Although the arteries are a layered anisotropic structure, the arterial tissue has been modeled as a linearly elastic isotropic material, without considering nonlinear anisotropic response induced by the tissue microstructure. Valencia et al. note that the calculation with linear elastic material overestimates the displacement by 7% with nonlinear material model [21]. In this study, the radial maximum deformation of the vessel due to the interaction between the stent and the arterial vessel is 0.2 mm. So the difference in the size of the vascular deformation caused by using a linearly elastic isotropic material is small. For Von Mises stress, when the arterial deformation increases (strain exceeds 10%), the nonlinear effect of the material is very significant [21]. In this study, the maximal arterial strain is less than 10% (0.2/3.2 = 0.0625) when implanting the braided stent using the method with the compaction. So linearly elastic isotropic material model is used for the arterial vessel in this study.

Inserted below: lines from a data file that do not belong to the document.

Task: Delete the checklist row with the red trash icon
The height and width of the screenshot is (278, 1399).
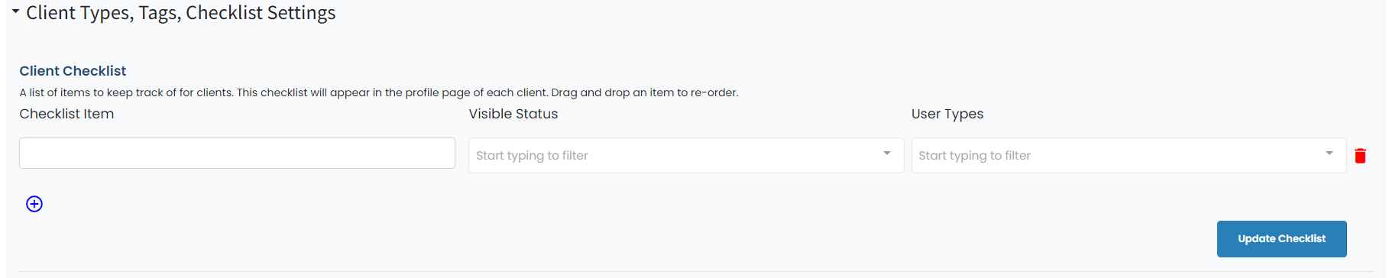Action: (x=1360, y=156)
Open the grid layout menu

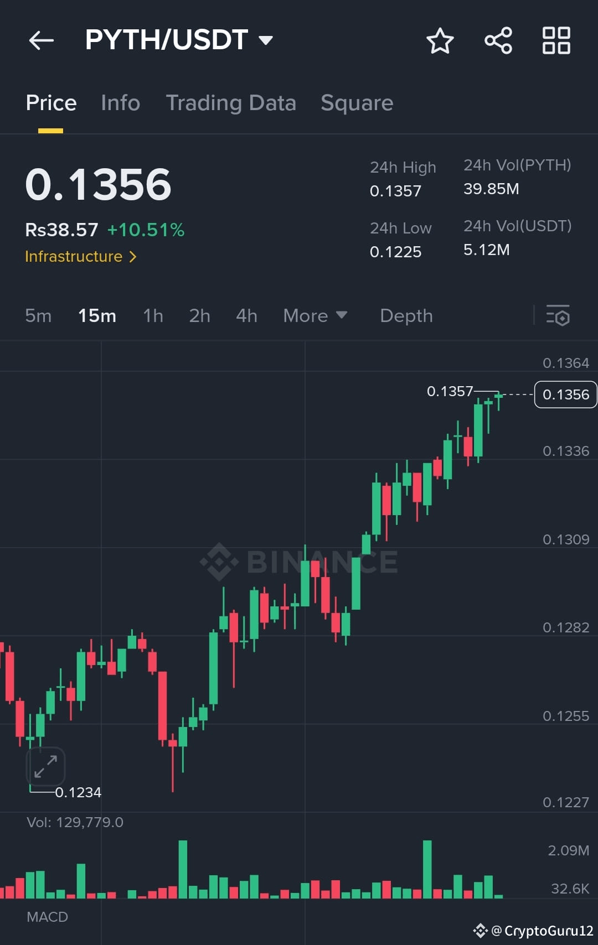[556, 40]
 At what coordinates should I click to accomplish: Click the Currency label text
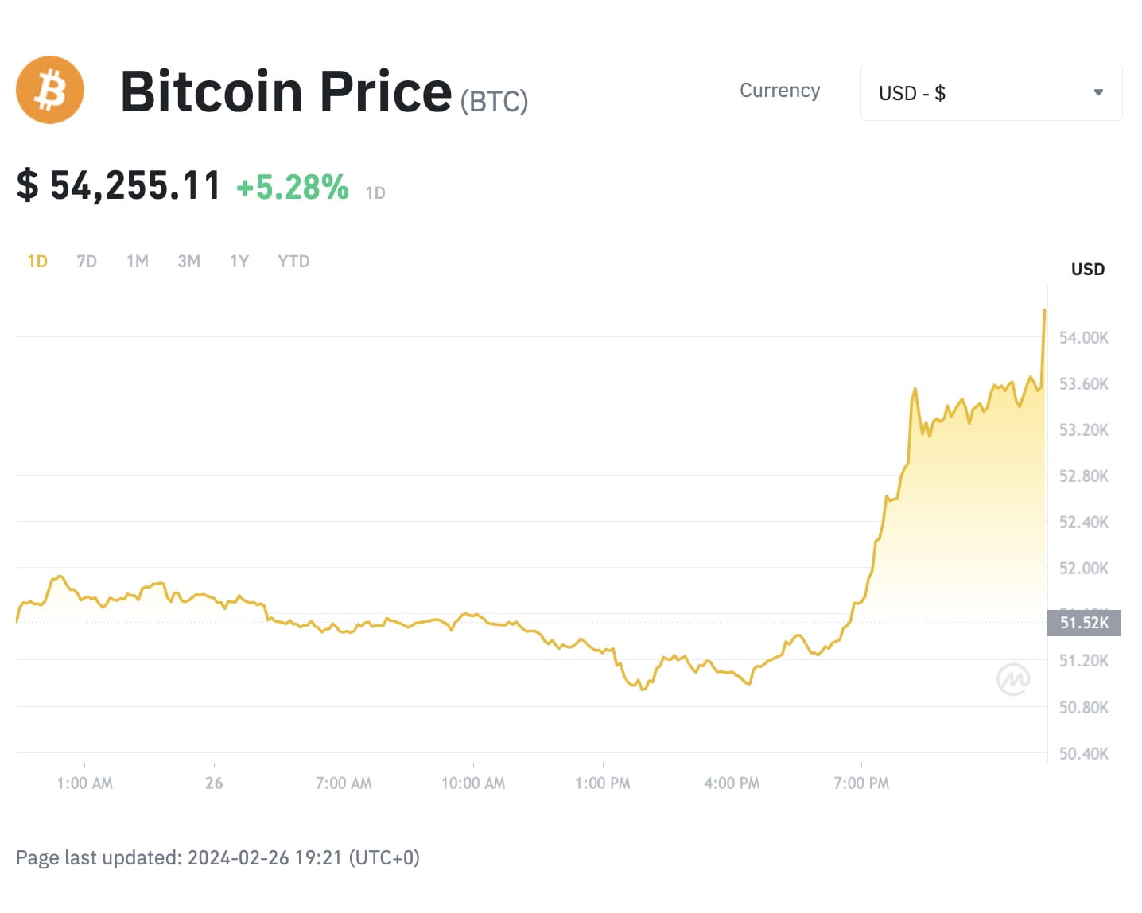pos(779,91)
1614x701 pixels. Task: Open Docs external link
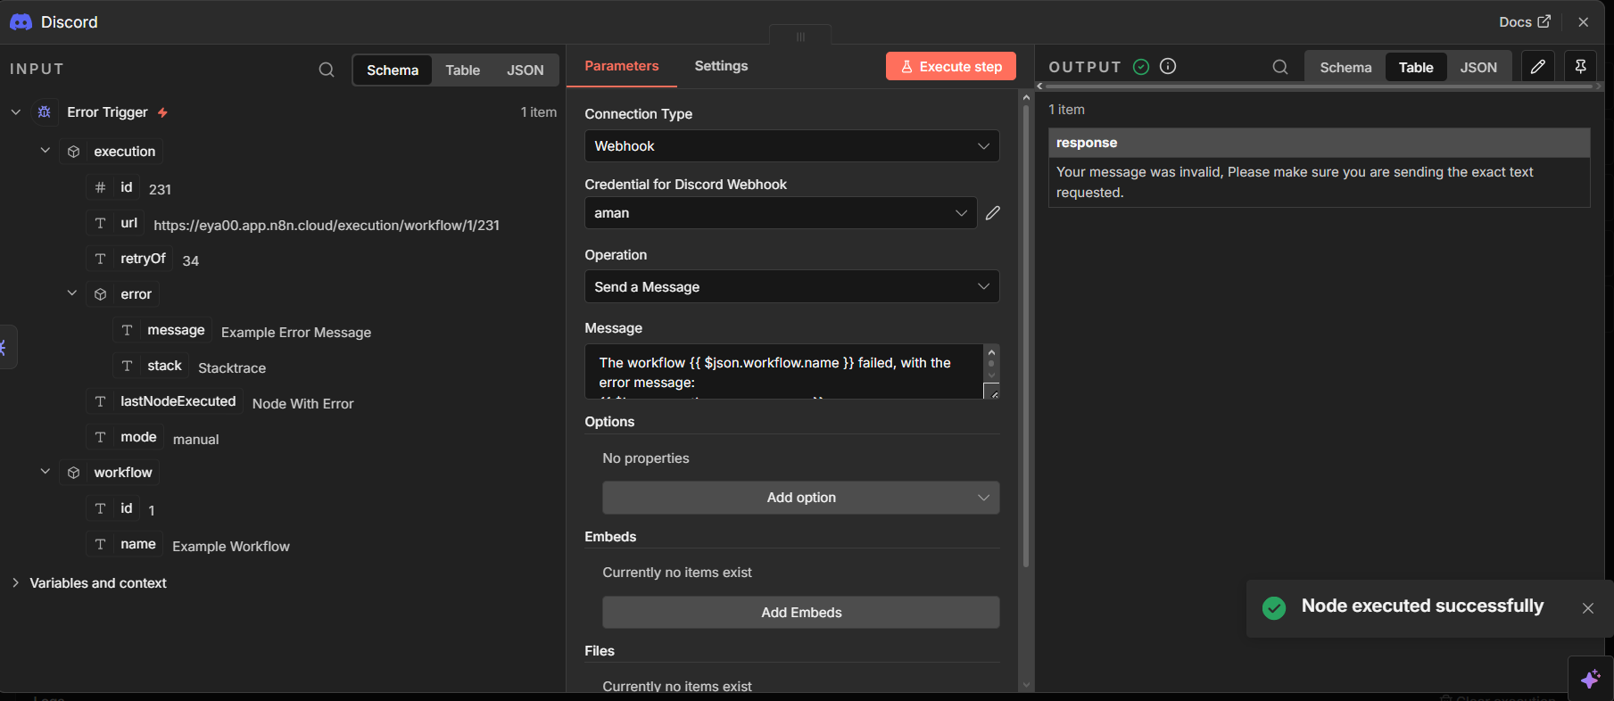(1524, 21)
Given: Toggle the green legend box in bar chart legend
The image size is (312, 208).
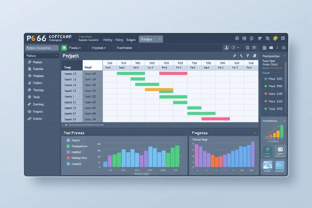Looking at the screenshot, I should [68, 146].
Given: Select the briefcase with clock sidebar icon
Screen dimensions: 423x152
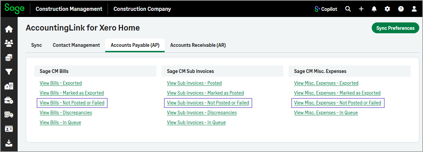Looking at the screenshot, I should click(9, 100).
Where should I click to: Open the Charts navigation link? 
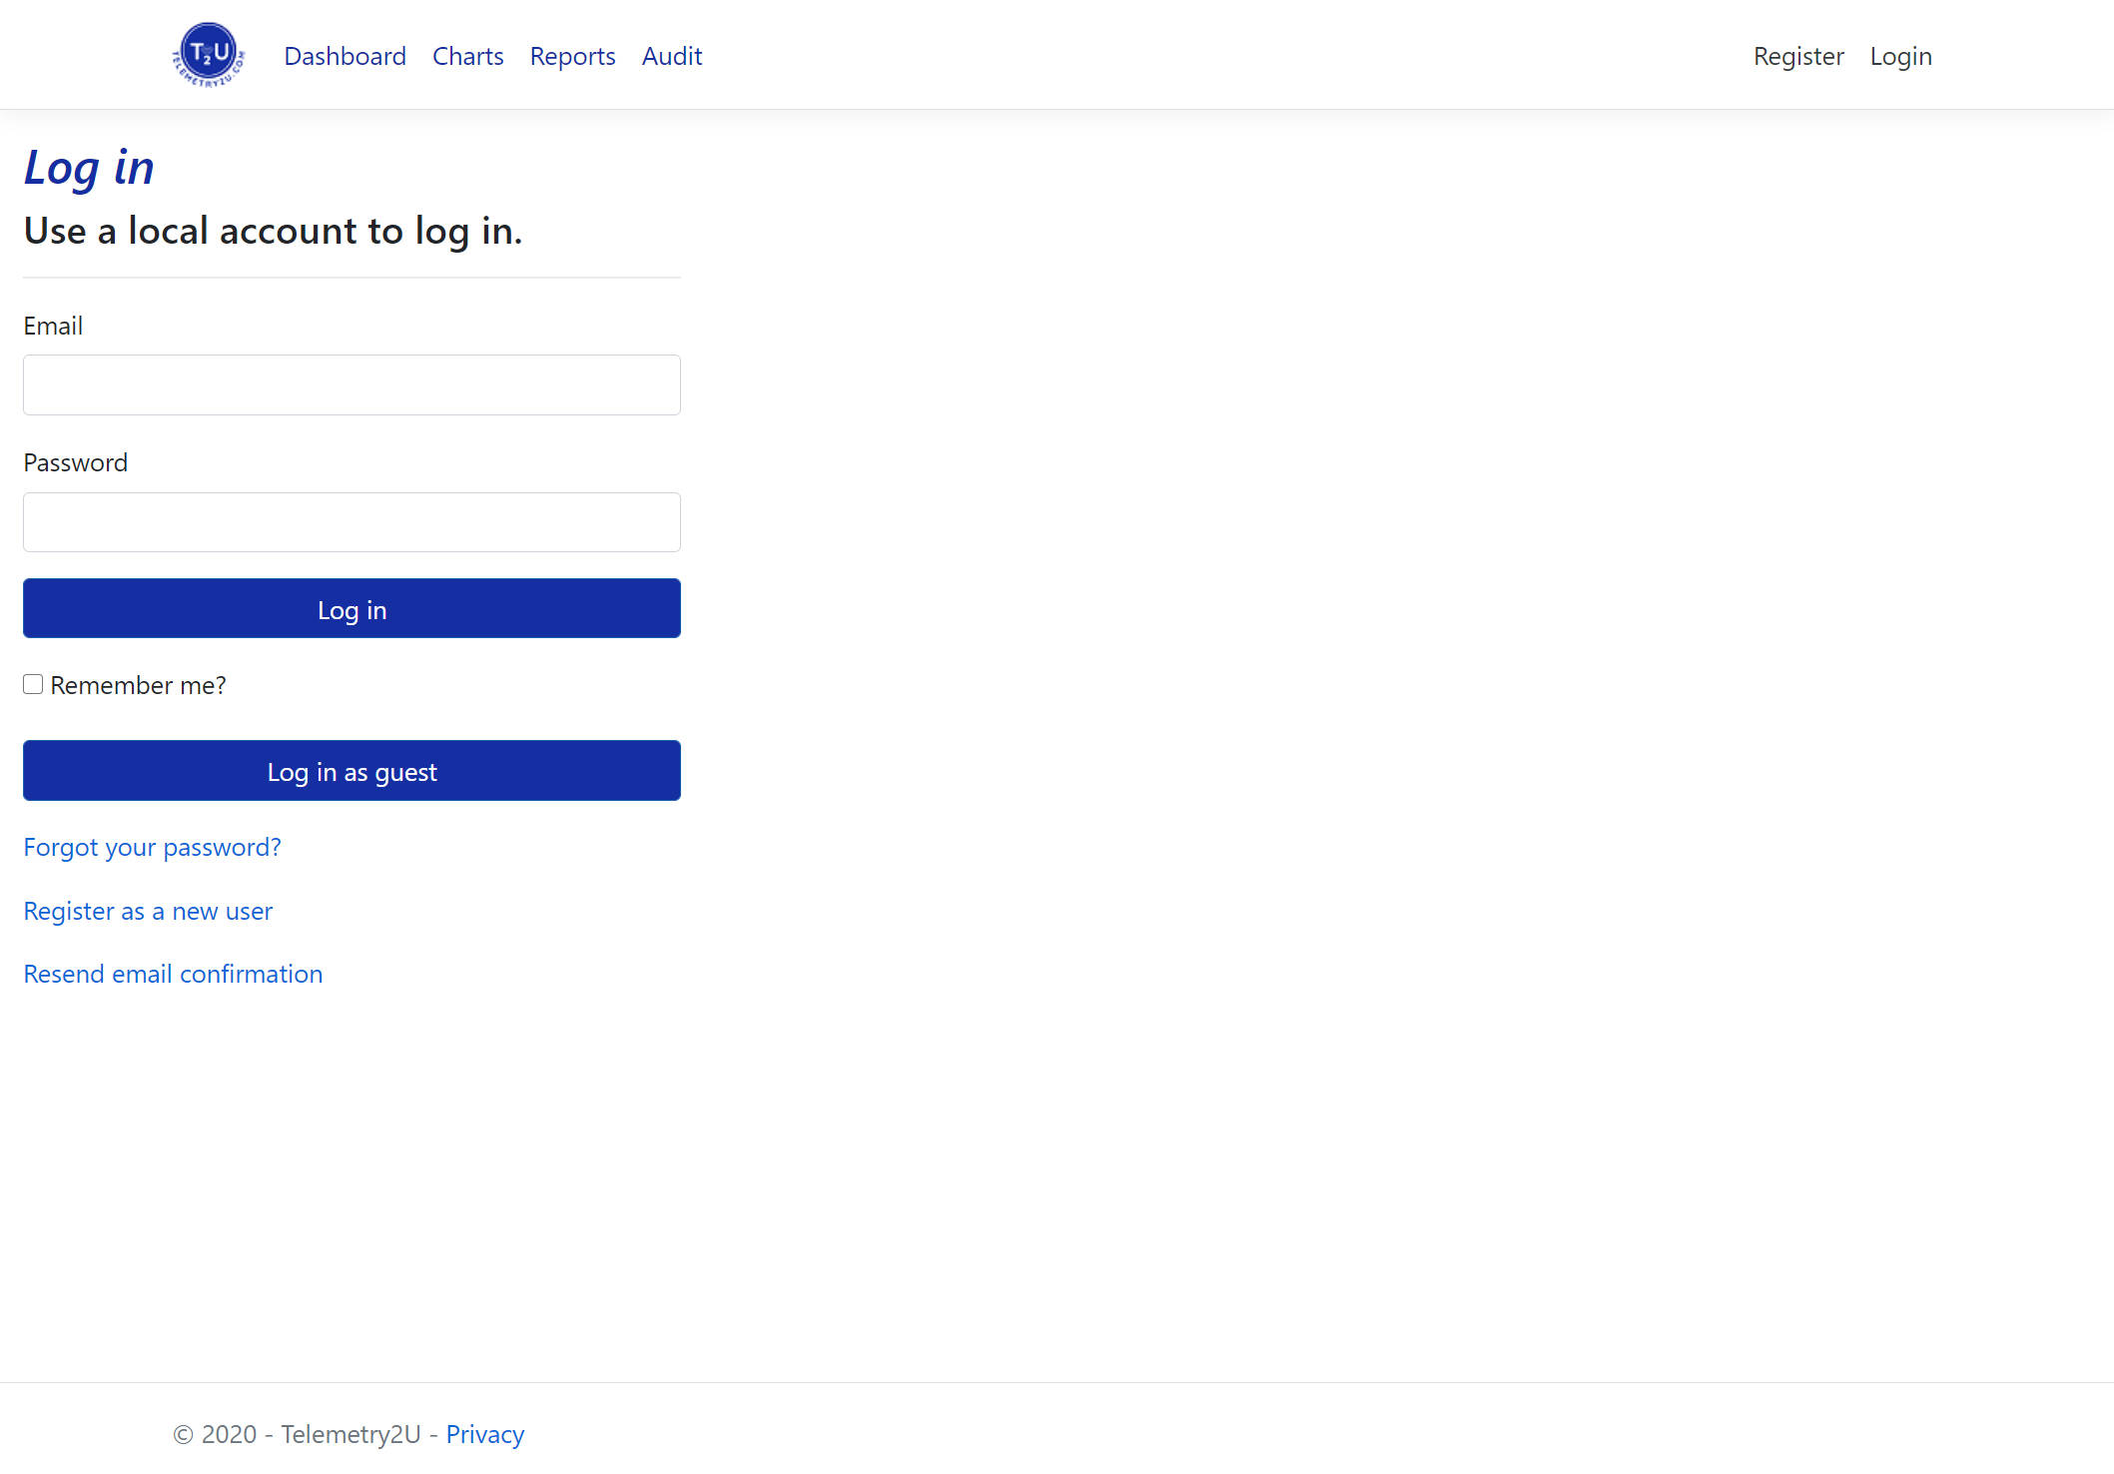coord(467,56)
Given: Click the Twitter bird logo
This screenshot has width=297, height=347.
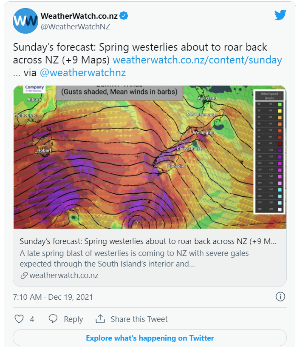Looking at the screenshot, I should pyautogui.click(x=280, y=15).
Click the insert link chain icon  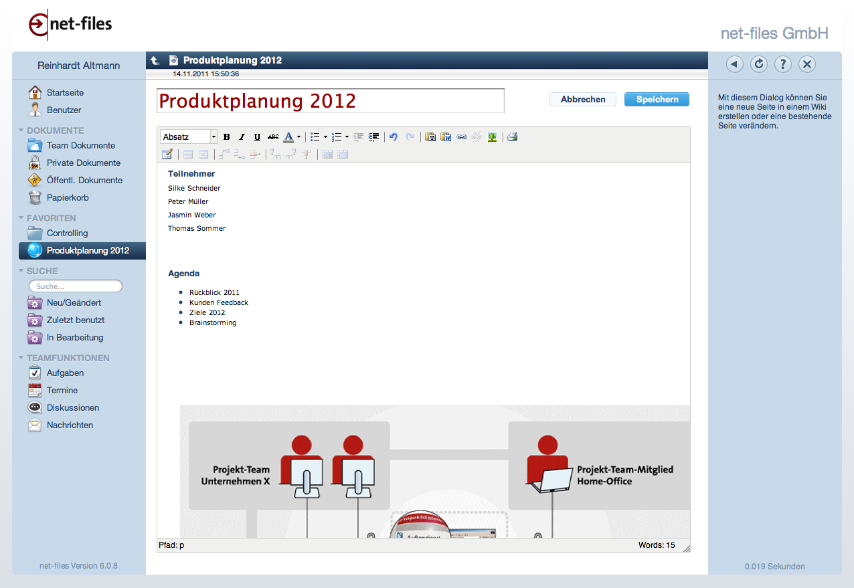tap(461, 137)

In addition, the effect of residual stress/strain on the interaction between the stent and the vessel is not considered. The braided stent is elastically deformed during the process of the crimping, and therefore, no residual stresses are generated. Residual stresses will arise from the process of stent manufacturing. But the residual stress can be greatly reduced by tempering and stability treatment after wire drawing [22]. So residual stress is not considered in this study. It should be noted that there is no direct validation about the interaction calculation between the stent and the parent artery. But the HiFiVS method used in this study has been validated as described in the reference [12]. This lays a solid foundation for this study.

6. Conclusions

The results of this study indicate that the arterial wall will suffer greater contact pressure in the area where the porosity is small using the implantation strategy with pulling back microcatheter. This situation may lead to in-stent thrombosis or stenosis in the area where the porosity is small. Using the implantation strategy with pulling back microcatheter, the maximum stress suffered by the stent grows rapidly with the increase of the displacement of the microcatheter which is pulled back. Therefore, the displacement that the microcatheter is pulled back must have a threshold value in clinical practice; otherwise, the stent will enter the plastic stage and the stent may lose its stability of structure. In addition, the elasticity of the vessel should be considered in the mechanical analysis of the interaction between the stent and the vessel using the implantation strategy with pulling back microcatheter. The deformation of the vessel cannot be neglected in the area where the porosity is small, which will affect blood flow in aneurismal cavity.

Conflicts of Interest

The authors declare that there are no conflicts of interest.

Acknowledgments

This work was financially supported by the General Program of Science and Technology Development Project of the Beijing Municipal Education Commission of China (KM201711417011) and the National Natural Science Foundation of China (11772015).